- Exercise materials
====

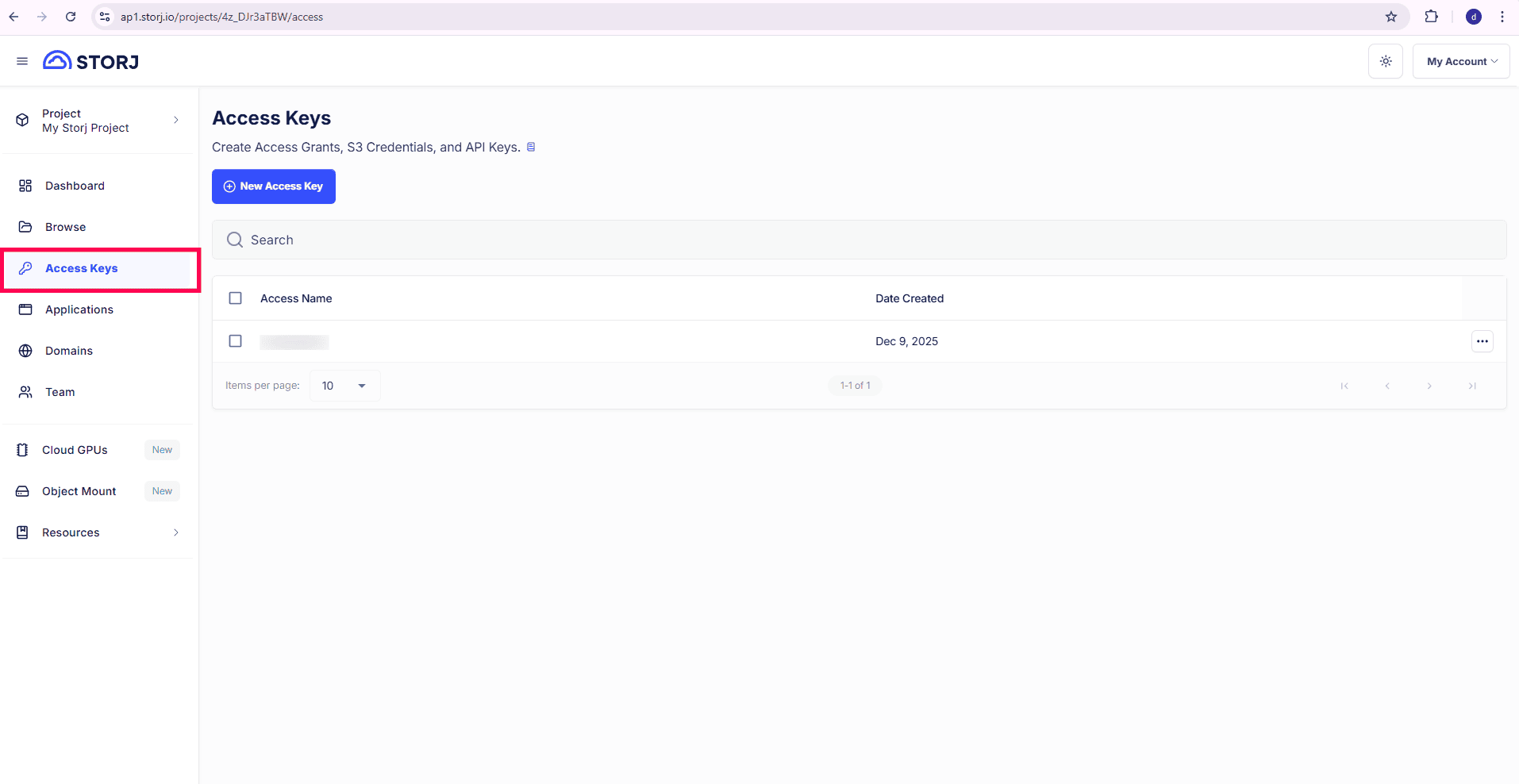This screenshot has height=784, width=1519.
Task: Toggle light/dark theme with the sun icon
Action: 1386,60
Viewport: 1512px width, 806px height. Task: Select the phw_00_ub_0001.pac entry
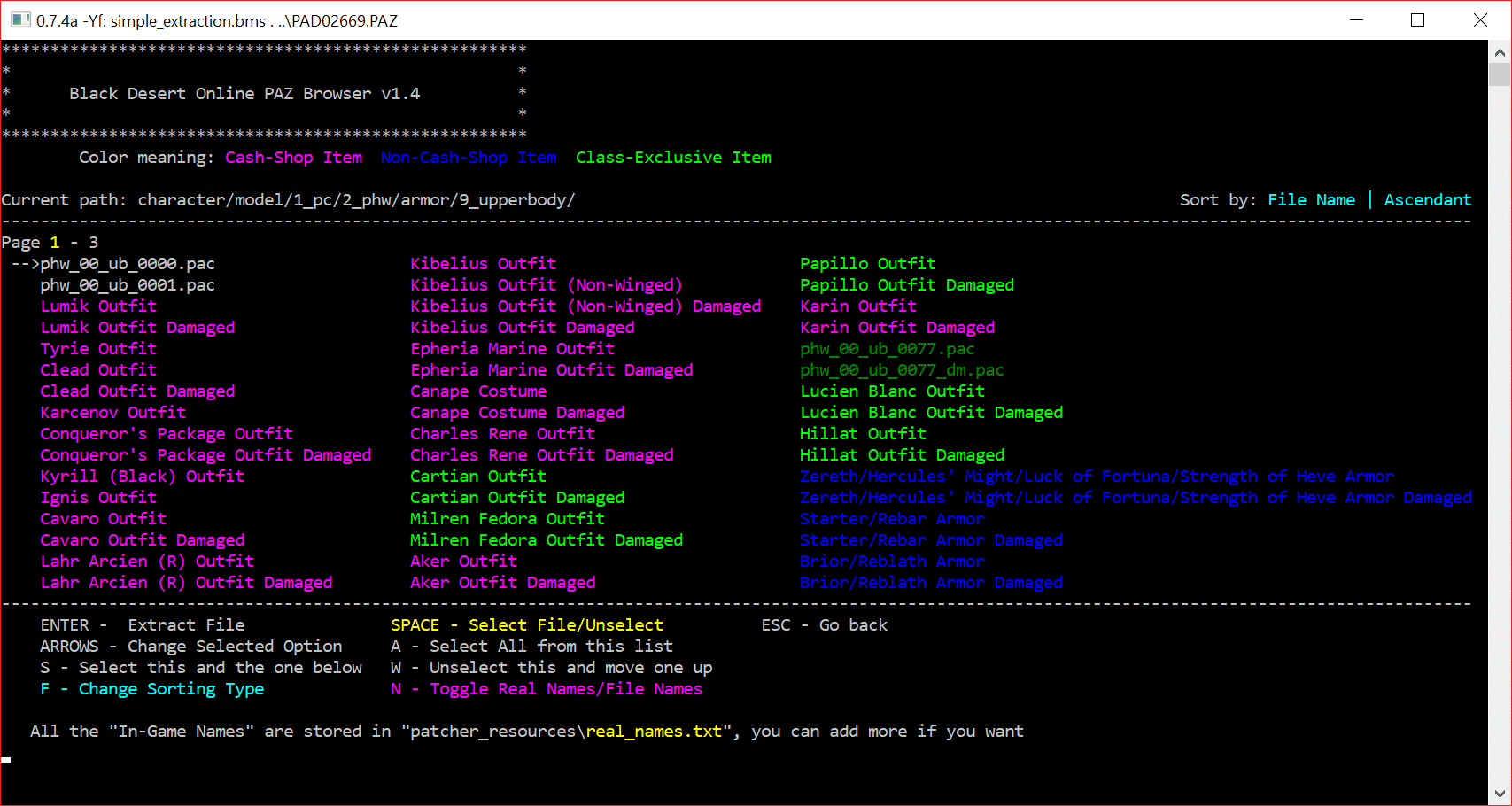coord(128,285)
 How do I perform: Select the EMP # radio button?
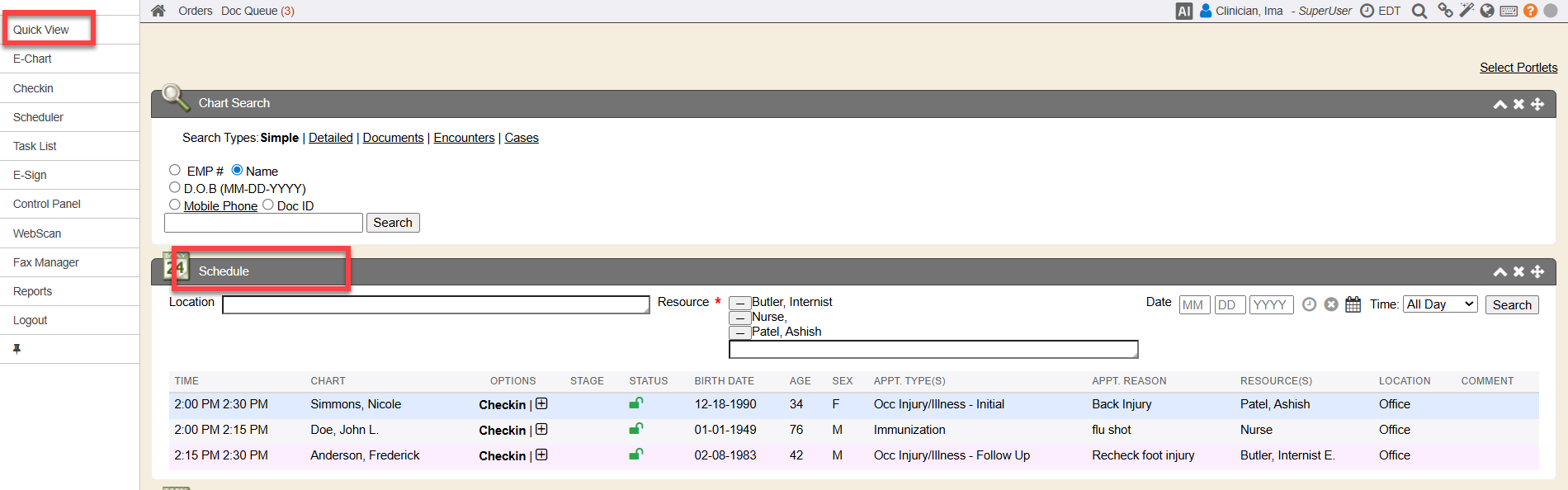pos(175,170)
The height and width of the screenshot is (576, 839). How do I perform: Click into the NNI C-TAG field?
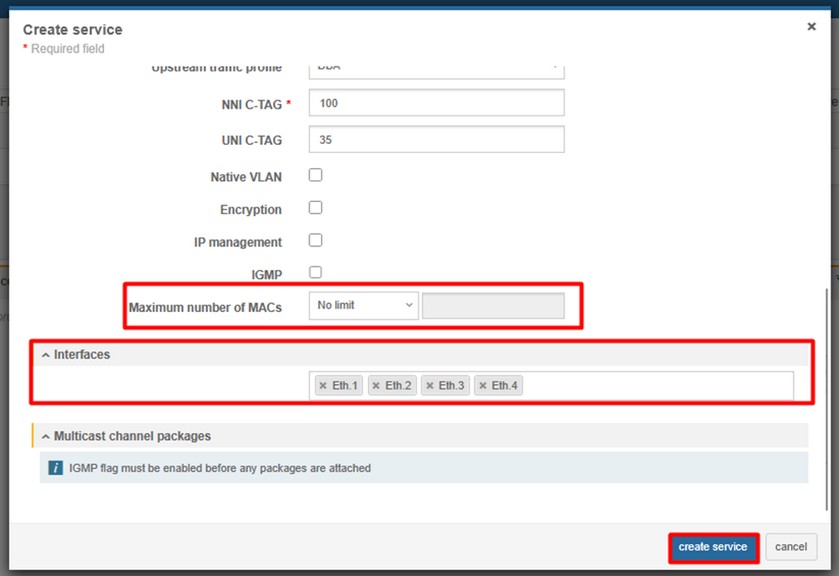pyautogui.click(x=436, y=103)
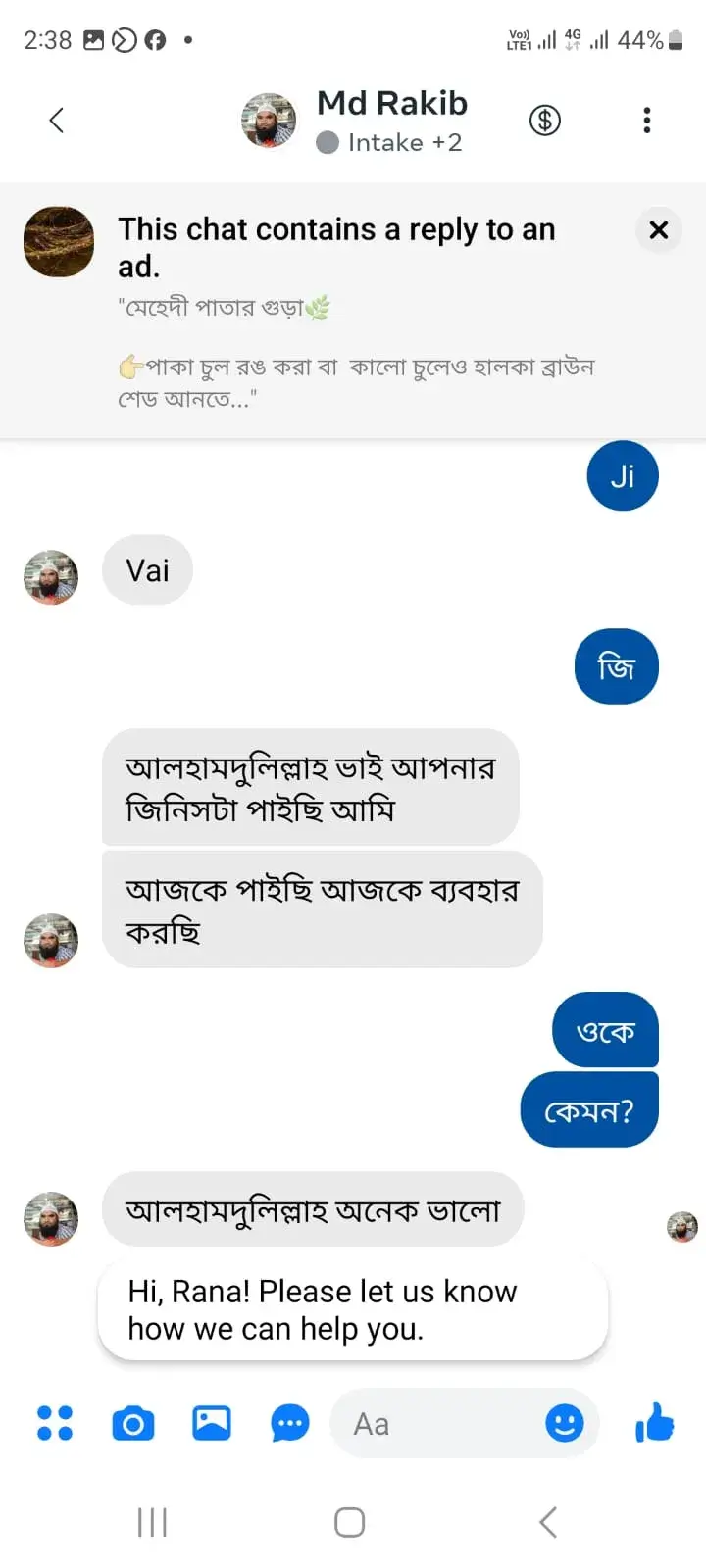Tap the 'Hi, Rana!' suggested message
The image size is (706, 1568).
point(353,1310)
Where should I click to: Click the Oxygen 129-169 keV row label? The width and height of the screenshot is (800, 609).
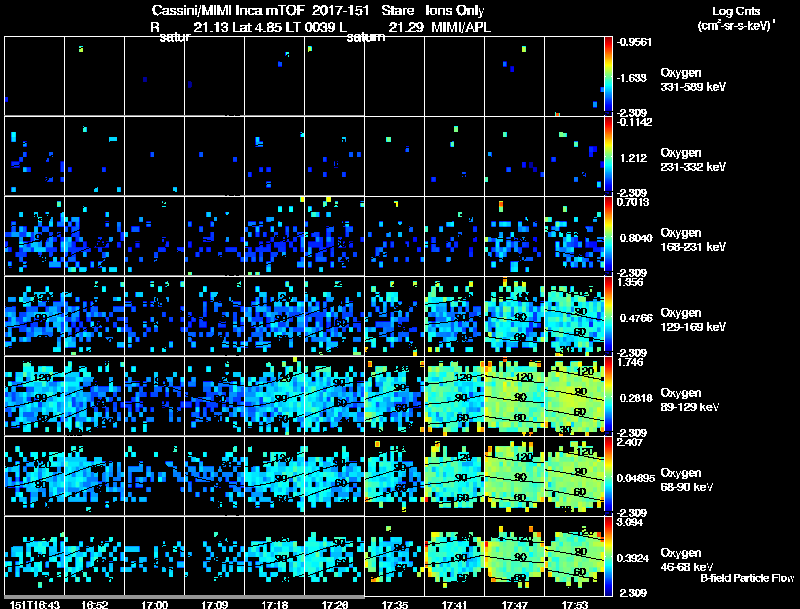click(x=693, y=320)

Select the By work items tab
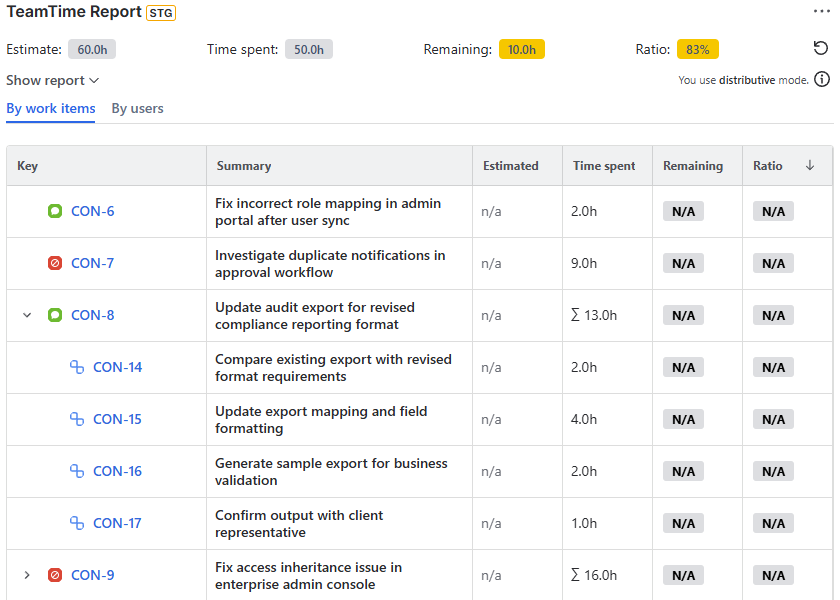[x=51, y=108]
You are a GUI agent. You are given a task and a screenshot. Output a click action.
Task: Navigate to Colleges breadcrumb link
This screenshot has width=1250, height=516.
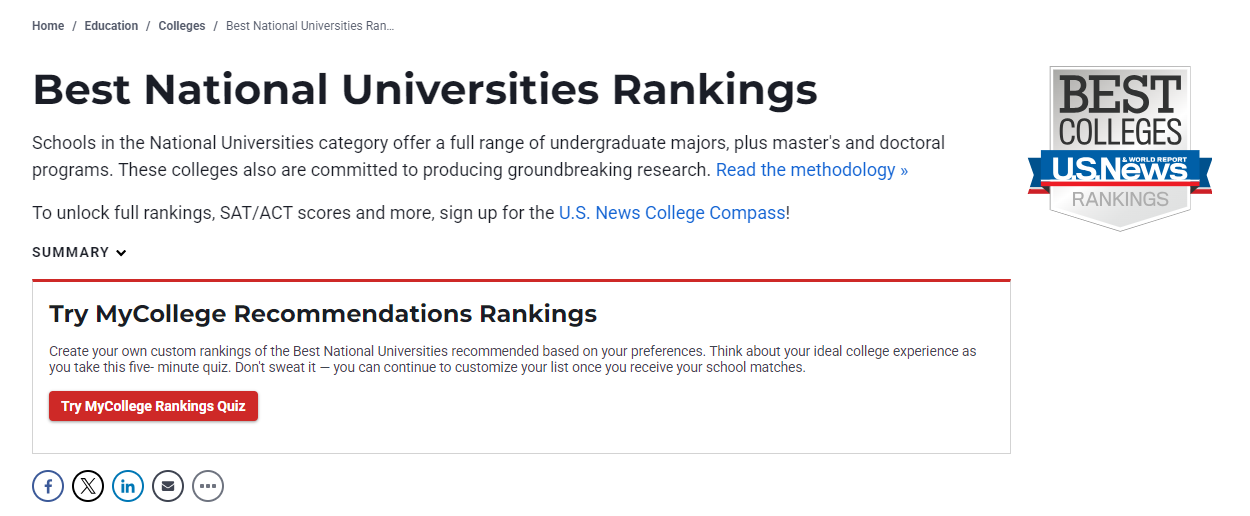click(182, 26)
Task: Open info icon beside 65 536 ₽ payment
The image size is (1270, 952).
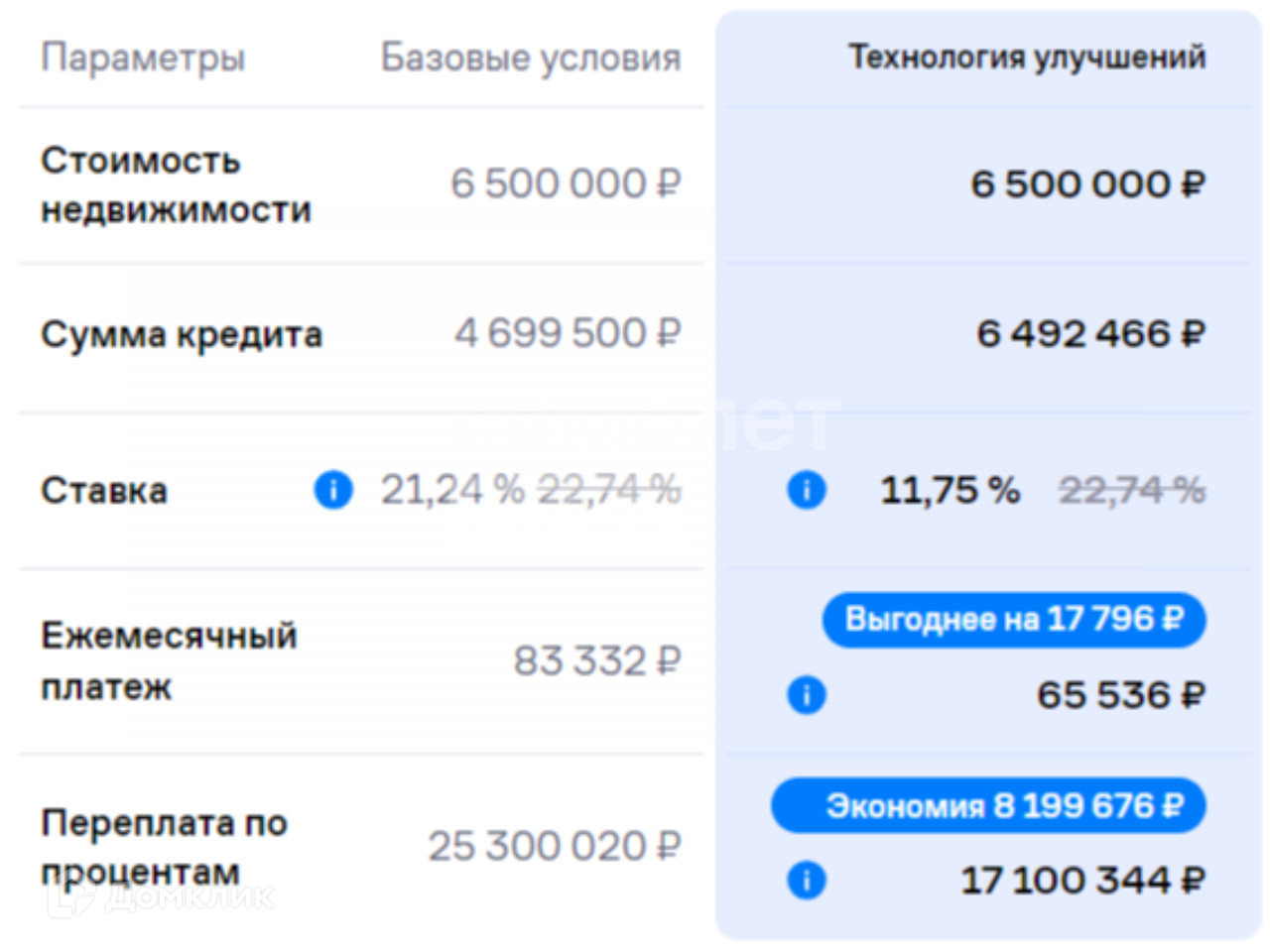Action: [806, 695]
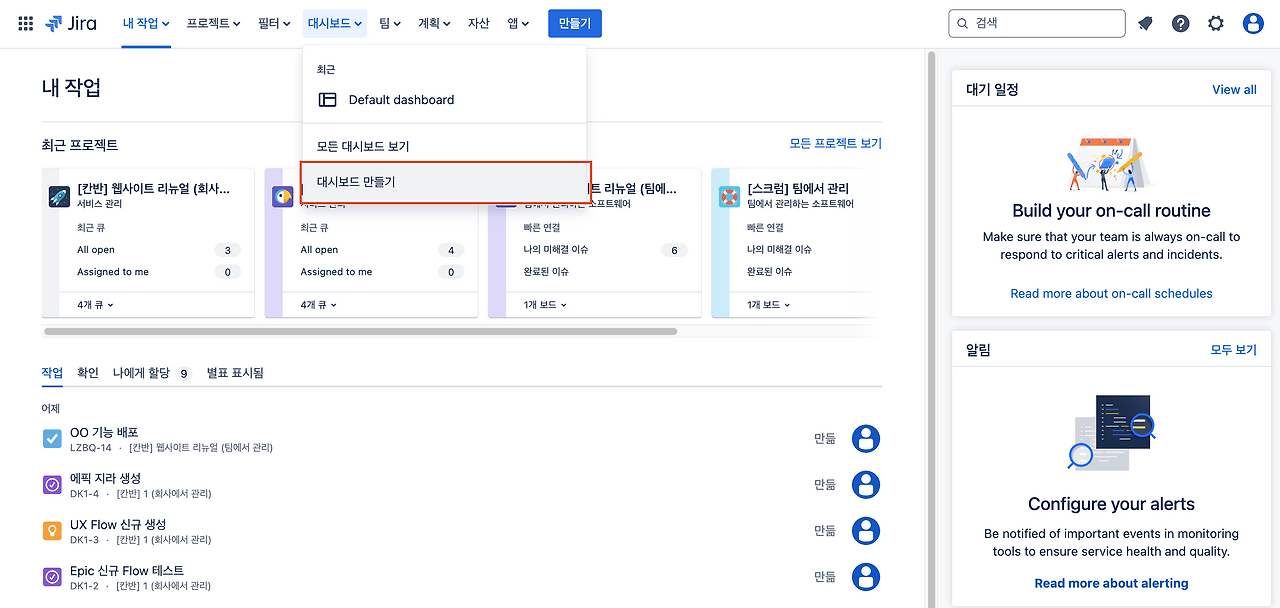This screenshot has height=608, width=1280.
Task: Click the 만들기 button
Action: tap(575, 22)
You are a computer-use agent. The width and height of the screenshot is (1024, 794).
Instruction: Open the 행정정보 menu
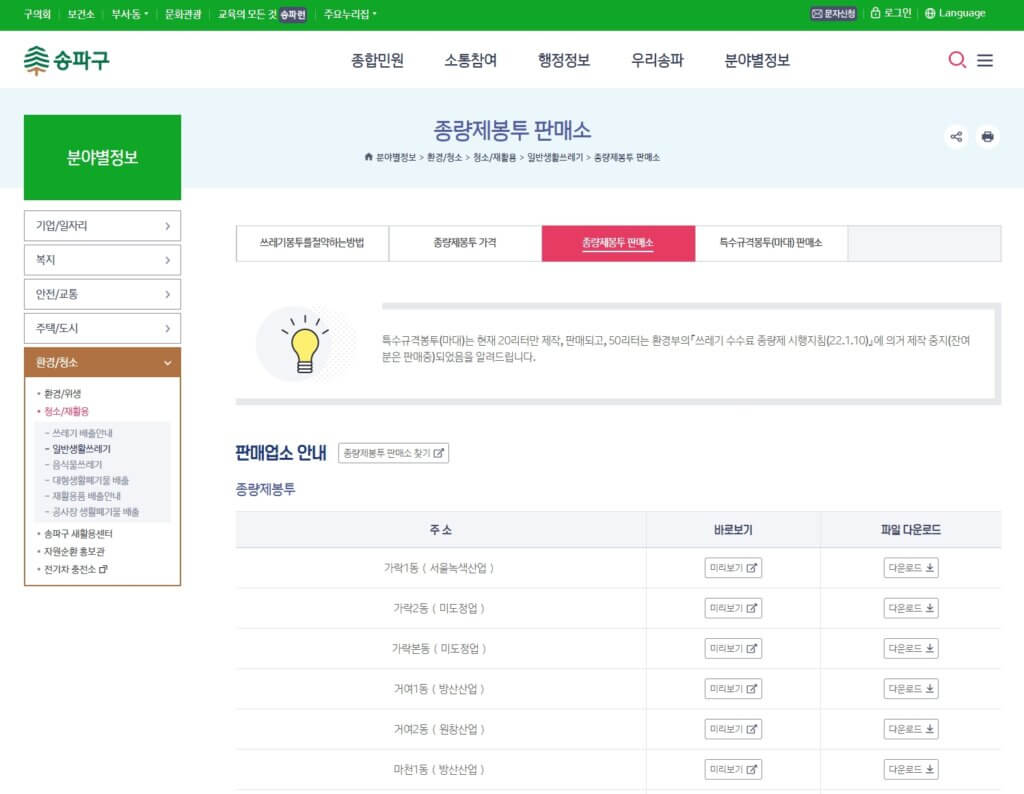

====

- Problem statement
Echo the records above line for line, leaving out the pictures.

- Finished answer
This screenshot has height=784, width=1519.
Task: Toggle light/dark theme with the sun icon
Action: 1386,60
Viewport: 1512px width, 806px height. Task: Select the phw_00_ub_0001.pac entry
coord(128,285)
 How do I perform: Select the EMP # radio button?
pos(175,170)
The height and width of the screenshot is (576, 839). How do I perform: Click into the NNI C-TAG field?
pyautogui.click(x=436, y=103)
Tap the 'Hi, Rana!' suggested message
The image size is (706, 1568).
point(353,1310)
Where should I click to: Click the Oxygen 129-169 keV row label? The width and height of the screenshot is (800, 609).
click(x=693, y=320)

Select the By work items tab
[x=51, y=108]
You are a GUI agent. You are given a task and a screenshot. Output a click action.
Task: Navigate to Colleges breadcrumb link
This screenshot has width=1250, height=516.
click(182, 26)
Task: Open info icon beside 65 536 ₽ payment
The image size is (1270, 952).
Action: [806, 695]
This screenshot has height=608, width=1280.
Task: Click the 만들기 button
Action: tap(575, 22)
You are a computer-use agent. The width and height of the screenshot is (1024, 794).
Instruction: Open the 행정정보 menu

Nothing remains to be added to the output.